Le Conseil est d'avis, tout comme les parties dans le présent cas, que l'article 18(14) du Règlement ne s'applique pas sur une base linguistique. En conséquence, le Conseil estime que Vidéotron, en offrant une quarantaine de services de catégorie 2 non liés pour un service de catégorie 2 lié, respecte l'article 18(14) du Règlement. Le Conseil constate qu'aucune distinction n'a été faite dans l'avis public 2000-6 ou dans l'article 18(14) du Règlement afin que cette règle d'accès soit applicable sur une base linguistique. Le Conseil note que Vidéotron a choisi de distribuer le service affilié de langue française Prise 2 avec une quarantaine de services de langue anglaise ou tierce. Le Conseil constate que, présentement, le choix de distribuer ou de ne pas distribuer un service de catégorie 2 en exploitation dans le marché linguistique principal d'une EDR est laissé à la discrétion de l'EDR.
 

Conclusion

29.

À la lumière de ce qui précède, le Conseil estime que la preuve présentée par ADR ne suffit pas à conclure à l'existence d'une préférence indue ou d'un désavantage indu.

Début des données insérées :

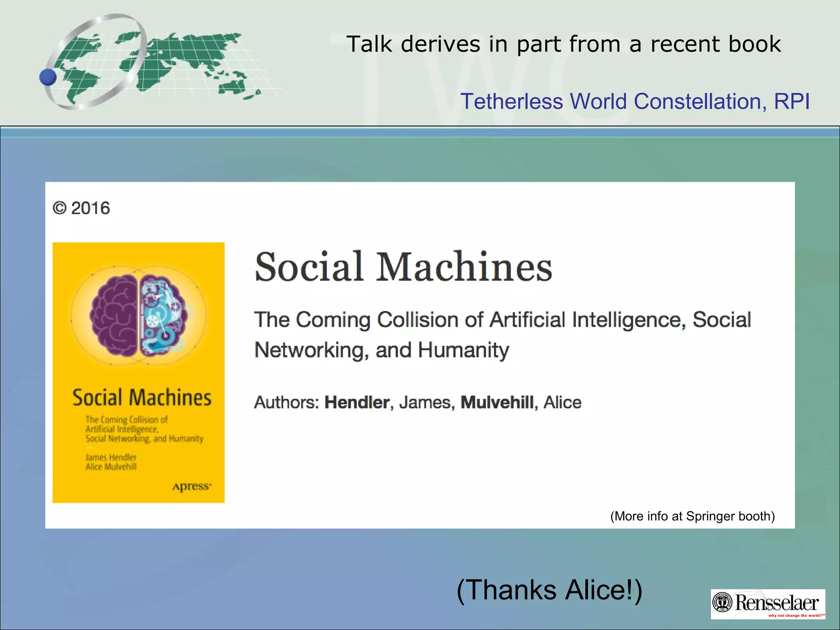This screenshot has width=840, height=630.
Task: Click the why not change the world tagline
Action: (x=796, y=615)

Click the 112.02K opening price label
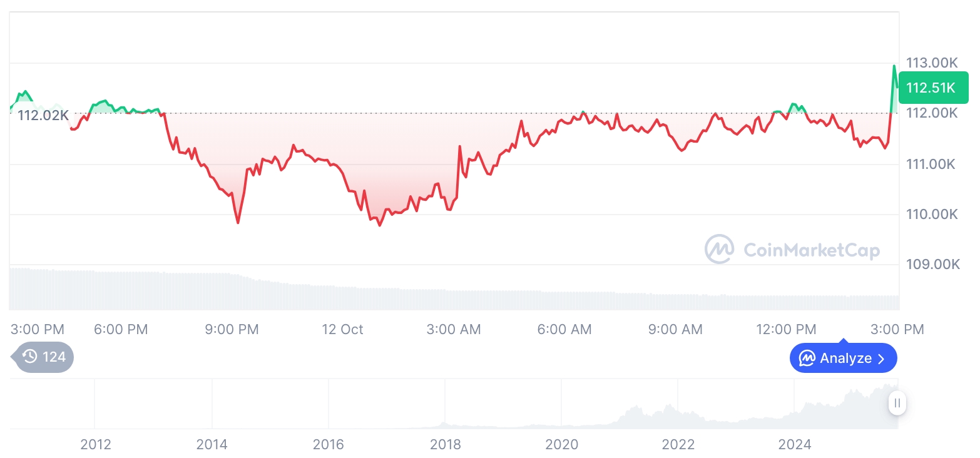[x=43, y=115]
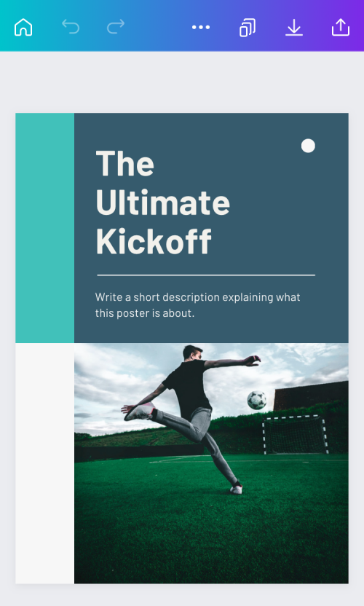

Par conséquent, le Conseil rejette la plainte d'Avis de recherche inc.
  Secrétaire général
 

Documents connexes

 
  • Nostalgie - service spécialisé de catégorie 2, décision de radiodiffusion CRTC 2005-527, 21 octobre 2005
 
  • Révision des procédures de traitement des demandes de nouveaux services numériques de télévision payants et spécialisés de catégorie 2, avis public de radiodiffusion CRTC 2004-24, 8 avril 2004
 
  • Politique relative au cadre de réglementation des nouveaux services de télévision spécialisée et payante numériques, avis public CRTC 2000-6, 13 janvier 2000
  La présente décision est disponible, sur demande, en média substitut, et peut également être consultée en version PDF ou en HTML sur le site Internet suivant : www.crtc.gc.ca 

Note de bas de page :
1Dans la décision de radiodiffusion 2007‑246, le Conseil a approuvé en partie une demande visant à rendre obligatoire la distribution du service Avis de Recherche dans la province de Québec au service numérique de base de toutes les entreprises de distribution par SRD ainsi que des EDR de classe 1 et de classe 2, les entreprises de systèmes de distribution multipoints étant exclues.